| RECORDED INFORMATION |
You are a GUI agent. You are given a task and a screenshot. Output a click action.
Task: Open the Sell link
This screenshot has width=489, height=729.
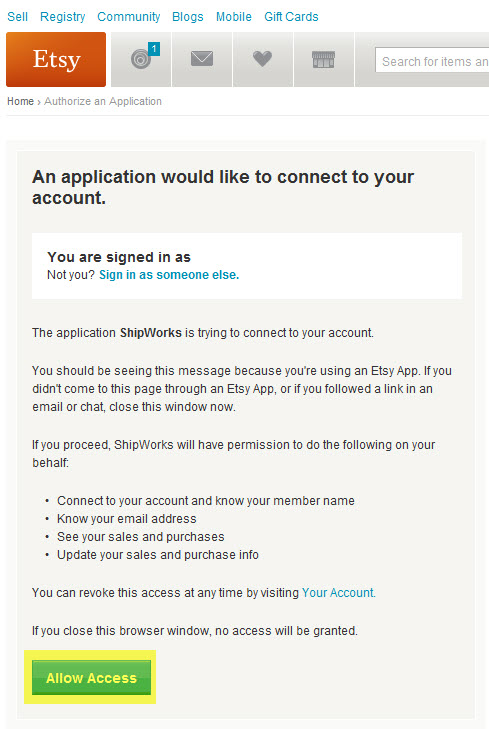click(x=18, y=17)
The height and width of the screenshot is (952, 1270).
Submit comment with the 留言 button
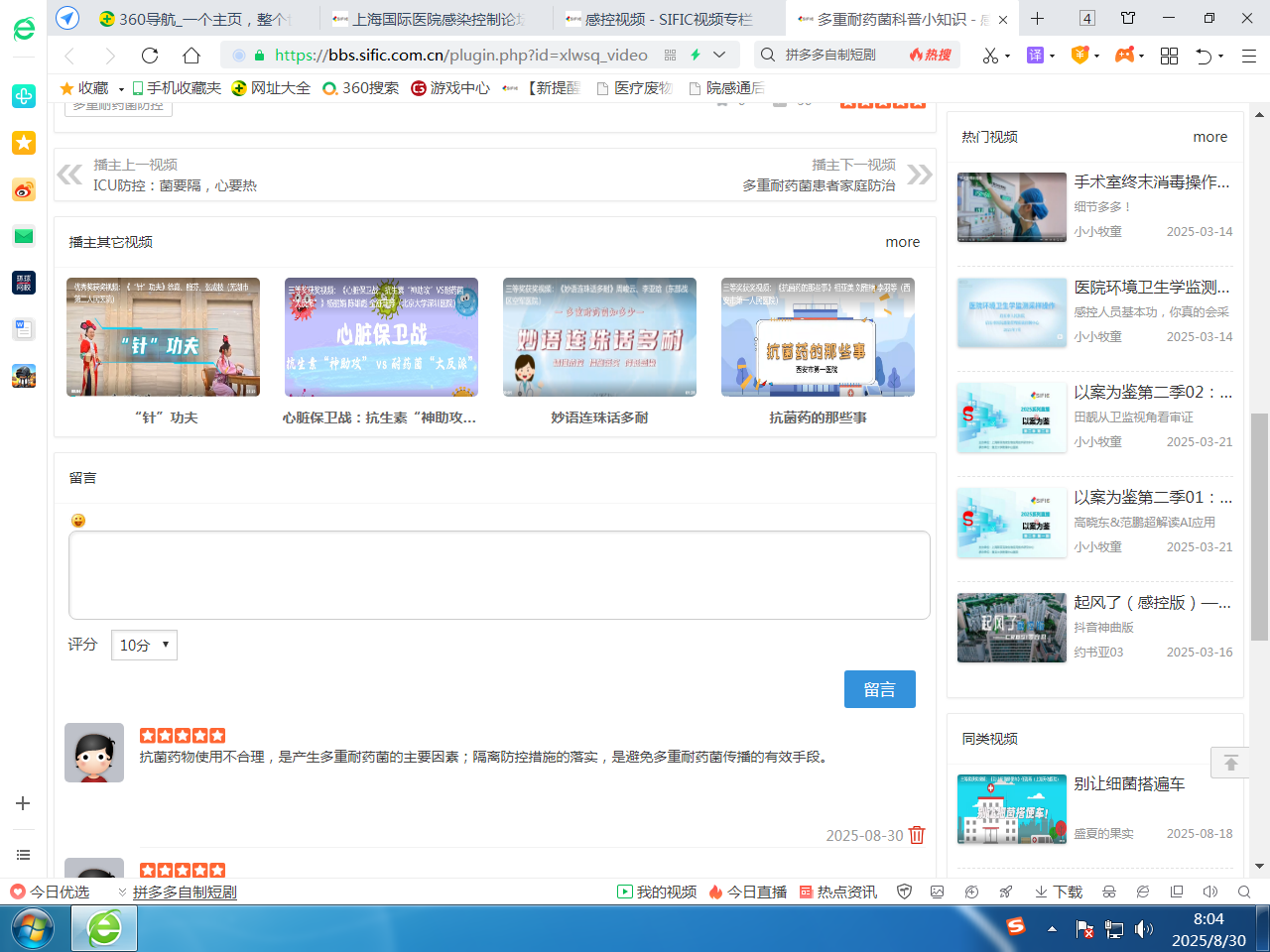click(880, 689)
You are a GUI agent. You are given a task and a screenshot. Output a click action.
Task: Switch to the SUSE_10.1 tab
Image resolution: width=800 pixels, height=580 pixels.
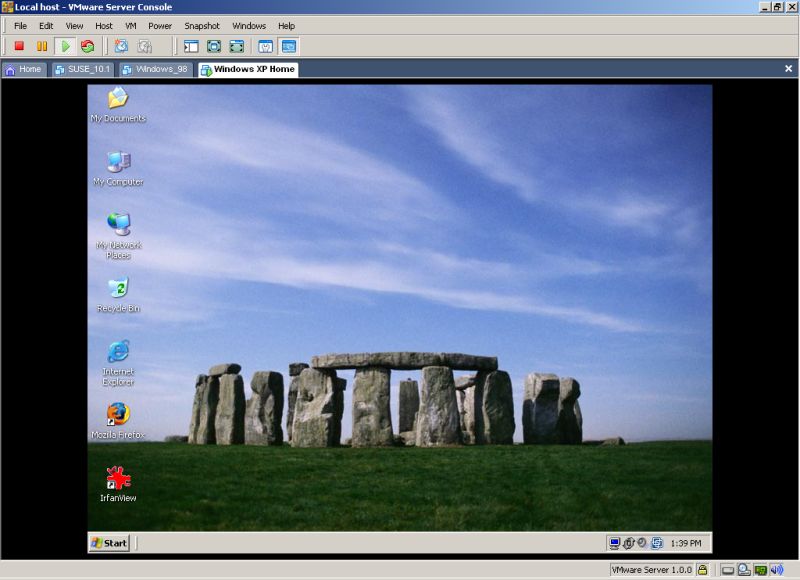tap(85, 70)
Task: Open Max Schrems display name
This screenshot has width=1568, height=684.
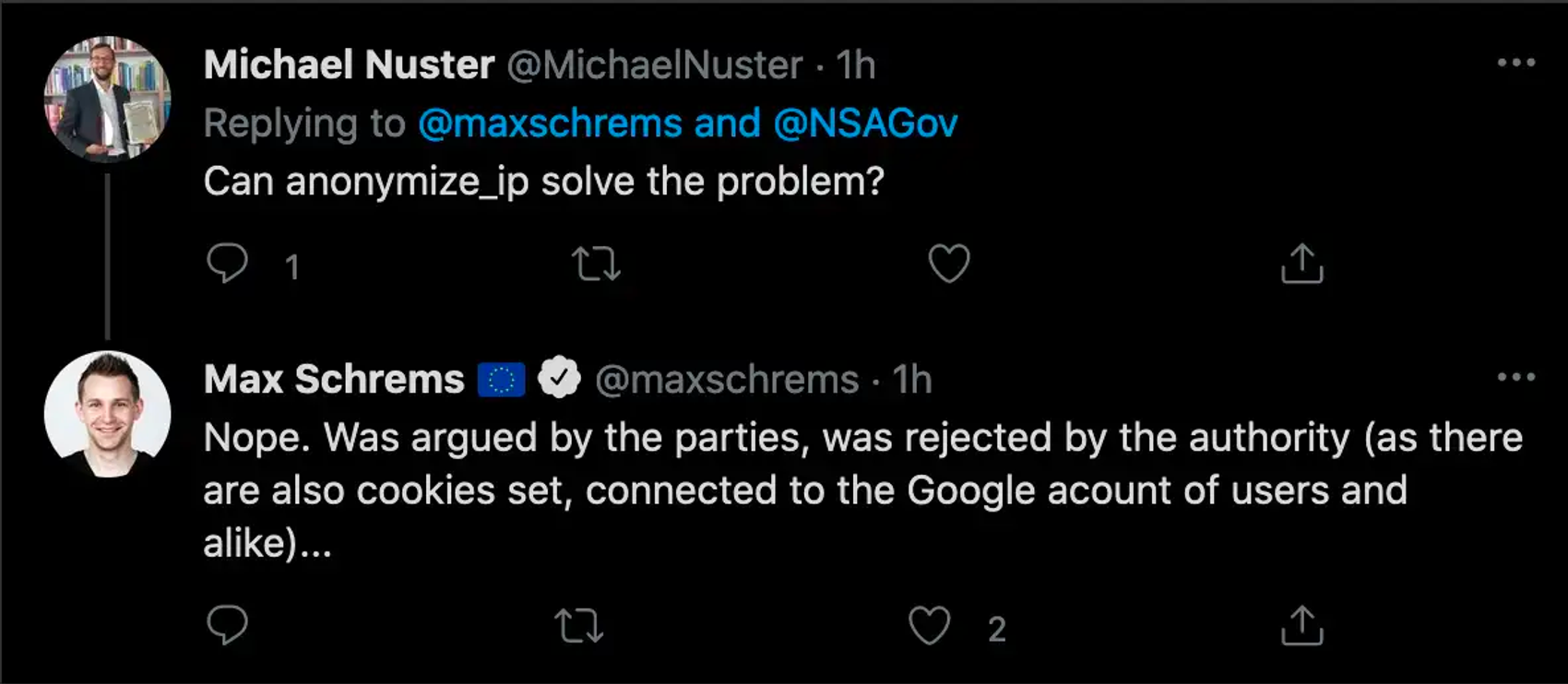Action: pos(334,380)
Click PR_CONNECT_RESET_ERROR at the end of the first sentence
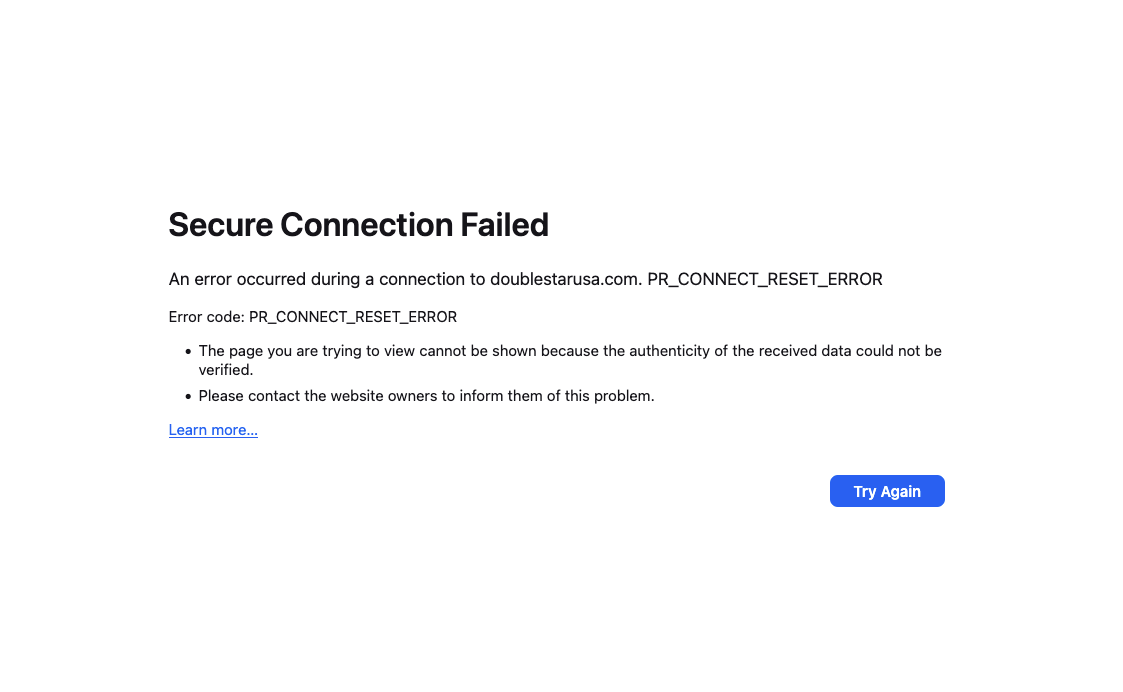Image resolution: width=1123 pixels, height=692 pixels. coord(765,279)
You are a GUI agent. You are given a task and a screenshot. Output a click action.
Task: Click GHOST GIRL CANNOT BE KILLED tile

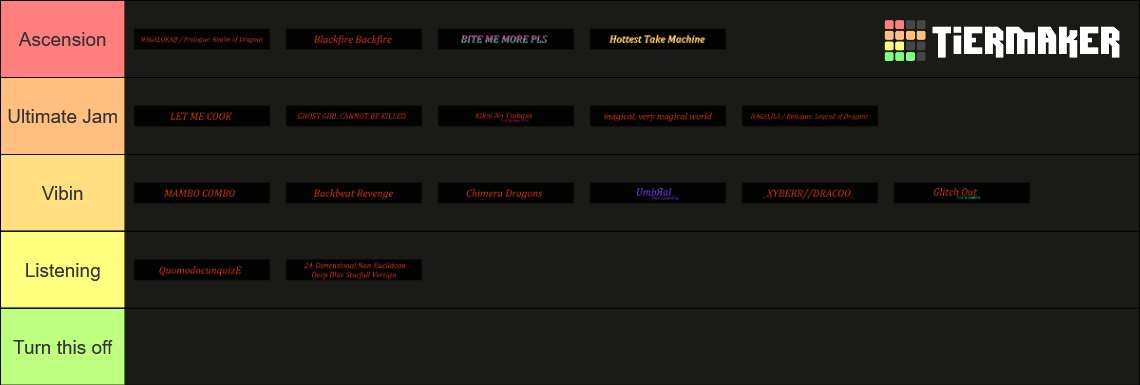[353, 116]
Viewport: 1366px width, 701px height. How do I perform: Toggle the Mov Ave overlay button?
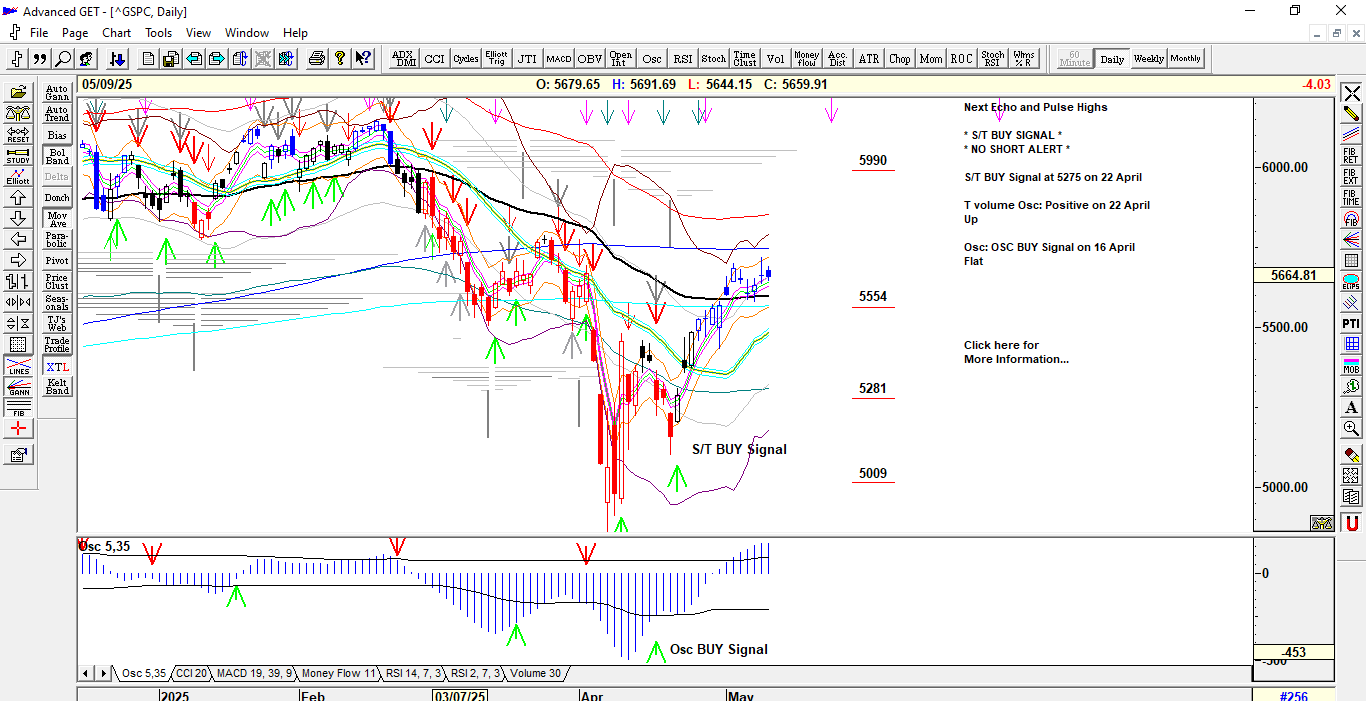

| THE PROBLEM |
What lines in the listing include the string "Open"? Copy them out.

| TASK ANSWER |
Task: Open the Sell link
Task: Open Max Schrems display name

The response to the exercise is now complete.